» **Things to do**:
- a) Return the part of the post on Gene Robinson's consecration that begins at the words "Therefore, as a" and stops after "entire Anglican Communion.", copied without any change.
- b) Resume the post on Gene Robinson's consecration, writing on from its final sentence.

This is part II of an ongoing series on the actions that led to the creation of and my support for common cause.
In our last installment of as the church turns Gene Robinson had just been confirmed by a roughly 60 – 40 vote by the bishops at the 2003 General convention. His consecration was scheduled for that November. We again forget that the primates had met in May of 2003. The meeting in October obviously to prevent or address the consecration was “extraordinary.” Hear the words of our beloved leader Rowan
“I am clear that the anxieties caused by recent developments have reached the point where we will need to sit down and discuss their consequences. I hope that in our deliberations we will find that there are ways forward in this situation which can preserve our respect for one another and for the bonds that unite us.”
In retrospect I can see the hints of trouble even in remarks like this. Notice that Rowan does not see the events as being wrong. They “cause anxiety” and “have consequences.” How about saying that ECUSA (this was before the name change) was radically changing something as core to our identity as marriage & sexuality. If you do this I as leader of the Communion will break fellowship with all who support this. In Southern parlance this is known as “nipping this thing in the bud.” But again I did not see that. I saw that Rowan recognized the problem and had come to help us. I had not yet found out about his previous beliefs about “the body’s grace.”
Please forgive me for this long quote but really nothing ever changes in the positions despite the various meeting and communiqués that will follow:
We also re-affirm the resolutions made by the bishops of the Anglican Communion gathered at the Lambeth Conference in 1998 on issues of human sexuality as having moral force and commanding the respect of the Communion as its present position on these issues. We commend the report of that Conference in its entirety to all members of the Anglican Communion, valuing especially its emphasis on the need “to listen to the experience of homosexual persons, and…to assure them that they are loved by God and that all baptized, believing and faithful persons, regardless of sexual orientation, are full members of the Body of Christ”; and its acknowledgement of the need for ongoing study on questions of human sexuality.
Therefore, as a body we deeply regret the actions of the Diocese of New Westminster and the Episcopal Church (USA) which appear to a number of provinces to have short-circuited that process, and could be perceived to alter unilaterally the teaching of the Anglican Communion on this issue. They do not. Whilst we recognize the juridical autonomy of each province in our Communion, the mutual interdependence of the provinces means that none has authority unilaterally to substitute an alternative teaching as if it were the teaching of the entire Anglican Communion.

» **Extracted records**:
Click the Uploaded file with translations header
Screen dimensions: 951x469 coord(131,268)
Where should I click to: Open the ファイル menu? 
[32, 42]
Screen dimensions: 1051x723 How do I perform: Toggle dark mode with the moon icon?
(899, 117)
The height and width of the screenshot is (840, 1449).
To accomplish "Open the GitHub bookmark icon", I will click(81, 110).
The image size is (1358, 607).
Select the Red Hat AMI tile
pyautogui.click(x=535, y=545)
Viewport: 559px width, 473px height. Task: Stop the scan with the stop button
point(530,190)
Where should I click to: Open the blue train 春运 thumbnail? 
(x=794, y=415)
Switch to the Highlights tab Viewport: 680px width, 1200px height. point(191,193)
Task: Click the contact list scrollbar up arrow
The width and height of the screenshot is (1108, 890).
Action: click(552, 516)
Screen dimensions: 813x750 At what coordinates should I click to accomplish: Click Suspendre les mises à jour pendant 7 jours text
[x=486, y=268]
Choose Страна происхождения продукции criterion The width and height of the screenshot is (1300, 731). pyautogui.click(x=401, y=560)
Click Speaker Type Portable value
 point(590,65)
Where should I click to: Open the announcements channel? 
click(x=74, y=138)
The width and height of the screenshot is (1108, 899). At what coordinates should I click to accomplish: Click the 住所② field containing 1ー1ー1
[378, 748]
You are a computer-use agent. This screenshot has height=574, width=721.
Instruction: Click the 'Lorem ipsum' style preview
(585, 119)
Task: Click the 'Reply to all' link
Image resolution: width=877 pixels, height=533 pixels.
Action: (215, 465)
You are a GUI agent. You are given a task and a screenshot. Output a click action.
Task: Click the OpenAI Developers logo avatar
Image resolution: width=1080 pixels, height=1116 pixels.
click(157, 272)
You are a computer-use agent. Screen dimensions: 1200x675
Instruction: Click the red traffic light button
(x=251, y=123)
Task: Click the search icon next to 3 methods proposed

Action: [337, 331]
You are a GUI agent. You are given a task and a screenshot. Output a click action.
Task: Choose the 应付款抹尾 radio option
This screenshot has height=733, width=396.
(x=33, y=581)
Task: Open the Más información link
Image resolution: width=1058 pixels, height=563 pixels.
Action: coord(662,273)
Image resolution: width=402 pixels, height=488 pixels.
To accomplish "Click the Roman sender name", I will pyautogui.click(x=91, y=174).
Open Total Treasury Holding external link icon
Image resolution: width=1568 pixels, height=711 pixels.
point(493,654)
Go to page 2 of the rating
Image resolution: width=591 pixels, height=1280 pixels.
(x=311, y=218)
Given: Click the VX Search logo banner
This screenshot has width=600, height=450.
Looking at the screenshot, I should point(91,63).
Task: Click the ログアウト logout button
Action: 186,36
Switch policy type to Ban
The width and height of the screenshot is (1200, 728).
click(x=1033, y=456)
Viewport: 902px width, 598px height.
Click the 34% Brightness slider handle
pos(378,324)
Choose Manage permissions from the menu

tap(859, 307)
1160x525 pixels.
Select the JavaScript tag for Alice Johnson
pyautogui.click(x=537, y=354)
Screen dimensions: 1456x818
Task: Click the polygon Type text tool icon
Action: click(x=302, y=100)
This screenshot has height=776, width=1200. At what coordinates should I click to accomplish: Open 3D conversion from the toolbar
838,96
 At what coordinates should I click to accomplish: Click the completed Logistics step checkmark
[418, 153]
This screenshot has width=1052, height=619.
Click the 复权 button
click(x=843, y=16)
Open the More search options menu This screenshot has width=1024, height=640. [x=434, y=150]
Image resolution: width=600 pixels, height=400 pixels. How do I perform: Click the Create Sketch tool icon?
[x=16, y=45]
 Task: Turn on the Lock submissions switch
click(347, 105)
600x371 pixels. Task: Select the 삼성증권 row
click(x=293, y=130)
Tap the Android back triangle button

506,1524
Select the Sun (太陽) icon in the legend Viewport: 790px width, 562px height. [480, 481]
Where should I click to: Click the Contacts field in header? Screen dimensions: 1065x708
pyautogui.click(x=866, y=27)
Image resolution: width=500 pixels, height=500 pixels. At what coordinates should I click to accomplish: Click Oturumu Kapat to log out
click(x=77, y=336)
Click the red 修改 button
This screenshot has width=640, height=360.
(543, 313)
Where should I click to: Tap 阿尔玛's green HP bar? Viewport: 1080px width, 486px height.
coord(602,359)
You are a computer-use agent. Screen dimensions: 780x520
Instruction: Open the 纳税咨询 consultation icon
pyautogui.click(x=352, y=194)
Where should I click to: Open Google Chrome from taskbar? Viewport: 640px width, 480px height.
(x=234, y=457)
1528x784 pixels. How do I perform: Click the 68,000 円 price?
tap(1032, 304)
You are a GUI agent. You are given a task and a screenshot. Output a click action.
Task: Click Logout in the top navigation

» **Answers in order**:
- a)
Therefore, as a body we deeply regret the actions of the Diocese of New Westminster and the Episcopal Church (USA) which appear to a number of provinces to have short-circuited that process, and could be perceived to alter unilaterally the teaching of the Anglican Communion on this issue. They do not. Whilst we recognize the juridical autonomy of each province in our Communion, the mutual interdependence of the provinces means that none has authority unilaterally to substitute an alternative teaching as if it were the teaching of the entire Anglican Communion.

- b)
To this extent, therefore, we must make clear that recent actions in New Westminster and in the Episcopal Church (USA) do not express the mind of our Communion as a whole, and these decisions jeopardize our sacramental fellowship with each other. We have a particular concern for those who in all conscience feel bound to dissent from the teaching and practice of their province in such matters. Whilst we reaffirm the teaching of successive Lambeth Conferences that bishops must respect the autonomy and territorial integrity of dioceses and provinces other than their own, we call on the provinces concerned to make adequate provision for Episcopal oversight of dissenting minorities within their own area of pastoral care in consultation with the Archbishop of Canterbury on behalf of the Primates.
I was more than overjoyed by this statement. ECUSA back off or the international church is going to deal with you. It was a clear threat and our presiding bishop and ROWAN WILLIAMS had agreed to it. Surely if Gene was consecrated now the help we dreamed of would come. Yes, there was the little part about autonomy & territorial integrity but that would never come into play. The response of ECUSA is a matter of history. The consecration occurs in December of 2003 the Network publishes a draft of its constitution. Rowan Williams supports it:
I want to say that I remain fully committed to searching for arrangements which will secure a continuing place for all Episcopalians in the life of the Episcopal Church in the United States and I have been involved in working with several parties there towards some sort of shared future and common witness, so far as is possible. It is in that light that I’ve been following sympathetically the discussions around the setting up of a network within the Episcopal Church of the United States of America engaged in negotiating some of these questions of Episcopal oversight.
To be fair to Rowan he always says clearly that the place for dissenters was within the Episcopal Church. We were all willing to do that, but the assumption was that we would be declared in and those who supported Bishop Robinson would be declared out. Round One on the international level had seemed to go our way. Now if we could just get more people to join the network!